TASK LIST.
A - The G-Sync article ends by naming features of the Asus VG248QE that it calls relatively poor. List them.
B - Continue the G-Sync article from its last sentence.

EXCERPT.
If you’ve managed to wade through these explanations so far, you might be wondering how hard it is to make something like G-Sync work. After all, the GPU acts as the timing source for the display. Couldn’t a variable refresh scheme be implemented in software, perhaps via a GPU driver update?
Turns out it’s not that simple. Doing refreshes at varying intervals creates all sorts of havoc for LCDs, including color/gamma shifting and the like. I had no idea such problems were part of the picture, but happily, Nvidia seems to have worked them out. You’d never know about any potential for trouble when seeing the early G-Sync solutions in action.
Still, making G-Sync work requires much more than a GPU driver update. Nvidia has developed a new control module for LCD monitors. Displays must be equipped with Nvidia’s custom electronics in order to support the new refresh scheme.
The first-gen G-Sync module is pictured on the right. The biggest chip on the module is an FPGA, or field programmable gate array, which can be made to perform a range of custom tasks. In this case, the FPGA is serving as the development and early deployment vehicle for G-Sync. The FPGA is accompanied by a trio of DDR3 memory chips, each 256MB in capacity. I doubt the module requires all 768MB of memory to do its thing, but it likely needs the bandwidth provided by three separate memory channels. Nvidia tells me this first G-Sync module can handle 4K resolutions at refresh rates up to 60Hz.
We don’t yet have a lot of details on G-Sync monitors and how they’ll be priced. I expect to learn a lot more at CES next week. However, the early info seems to indicate that the G-Sync module will add about $100 to the price of a display. That’s a considerable premium, but I expect Nvidia could cut costs considerably by moving from an FPGA to a custom chip. In fact, since a G-Sync control chip would replace a traditional scaler ASIC, it shouldn’t add much cost at all to the total solution—eventually.
Nvidia seems to be intent on keeping G-Sync proprietary for the time being. As a result, if G-Sync succeeds in winning wide adoption, then Nvidia will have established itself as a provider of display electronics. Also, folks who want to take advantage of G-Sync tech will need to own a GPU based on the Kepler generation of technology—essentially any GeForce GT or GTX 600- or 700-series graphics card.
Although having an open standard for display technology of this sort would be ideal, there’s reason be pleased about Nvidia’s involvement in display chips going forward. There’s plenty of room for further innovation beyond the first-gen G-Sync tech. For instance, at the event in Montreal, John Carmack mentioned a low-persistence mode that, similar to Nvidia’s LightBoost tech for 3D glasses, strobes the display backlight after each frame has been painted in order to reduce motion blur. I don’t think that mode is ready for prime time yet, but that sort of technology could further mitigate the weaknesses of current displays.
We got the chance to take an early look at G-Sync in action using the monitor above. That’s an Asus VG248QE that’s been retrofitted with a pre-production G-Sync module. This display is marketed to gamers, and it’s based on a 24″ TN panel, with a 1920×1080 resolution and all of the attendant goodness and badness that comes with that sort of display. It’s blazing fast, with a 144Hz refresh rate and a claimed one-millisecond gray-to-gray response time, which makes it ideal for this sort of mission. Beyond that, to my eyes spoiled by constant exposure to glorious IPS panels, there’s little to recommend it. The color reproduction is poor, with obvious banding on simple gradients, and the panel has more light bleed than my neighbor’s Christmas display. The resolution, pixel density, panel size, and viewing angles are all relatively poor.

DATASET SECTION.
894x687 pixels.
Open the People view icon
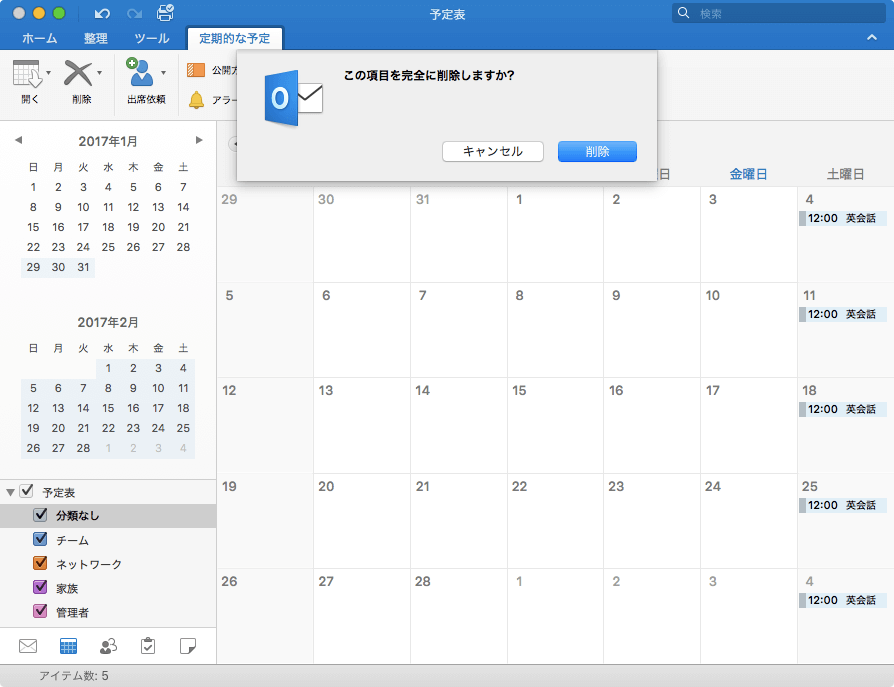click(108, 646)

OUTPUTS BY TASK.
A -
- Resolution
- Pixel density
- Panel size
- Viewing angles

B -
(Told you my eyes were spoiled. You try sitting in front of an Asus 4K panel for several weeks and then switching to something else.)
Once you have the right hardware and Nvidia drivers installed, using G-Sync is fairly straightforward. Just set the refresh rate to 144H, pop over to the “Manage 3D settings” portion of the Nvidia control panel, and choose “G-Sync” as the vertical sync method. After that, G-Sync should be working.
There are a few limitations to navigate, though. In order to use G-Sync, games and other applications must be running in full-screen mode, not in a window. Also, many games have their own vsync settings and don’t entirely comprehend what’s happening when G-Sync is enabled. Nvidia recommends setting vsync to “disabled” in any in-game menus. Even then, some games will limit frame rates to 60Hz, so you may need to tweak the “Preferred refresh rate” option shown above in the Nvidia control panel to “highest available.” Doing so allowed me to work around problems with a couple of games, including Call of Duty: Ghosts, without any obvious negative side effects. However, really high frame rates in Skyrim can make that game’s physics engine go bonkers, so handle with care.
So how well does it work?
Once I had the G-Sync setup working and ready to roll, I was hit by a realization that prompted a bit of soul searching. You see, as I’ve mentioned, I spend most of my computer time looking at IPS displays with amazing color reproduction. Those same displays, though, are largely limited to 60Hz refresh rates. That’s fine as far as it goes, but I’m very much aware that higher refresh rates can make for smoother gaming.
If you haven’t played with a 120 or 144Hz monitor, and if you’ve heard the oft-repeated myth about the human eye not being able to detect anything faster than 60 FPS, you might think that high-refresh displays aren’t any big deal. You’d be wrong. Just dragging an Explorer window across the desktop at 60Hz and then at 120Hz in a side-by-side setup is enough to illustrate how much smoother motion can look at twice the frame rate. There’s no question that a fun and fluid gaming experience is possible at 60Hz, but taking things up to 120 or 144Hz? More fluid and more fun, especially for quick-twitch games like first-person shooters.
I realized I needed to be careful about understanding the benefits of G-Sync above and beyond the goodness provided by a high-refresh panel.
For its part, Nvidia doesn’t seem to see any contraction here. After all, part of its pitch is about the benefits of the faster displays that will be equipped with G-Sync. Also, interestingly enough, Nvidia claims G-Sync’s most obvious benefits will come at lower performance, when frame rates are ranging between 40 and 60 FPS. I think that’s true, but the benefits of fast displays at high frame rates aren’t exactly trivial, either. They’re just not entirely exclusive to G-Sync.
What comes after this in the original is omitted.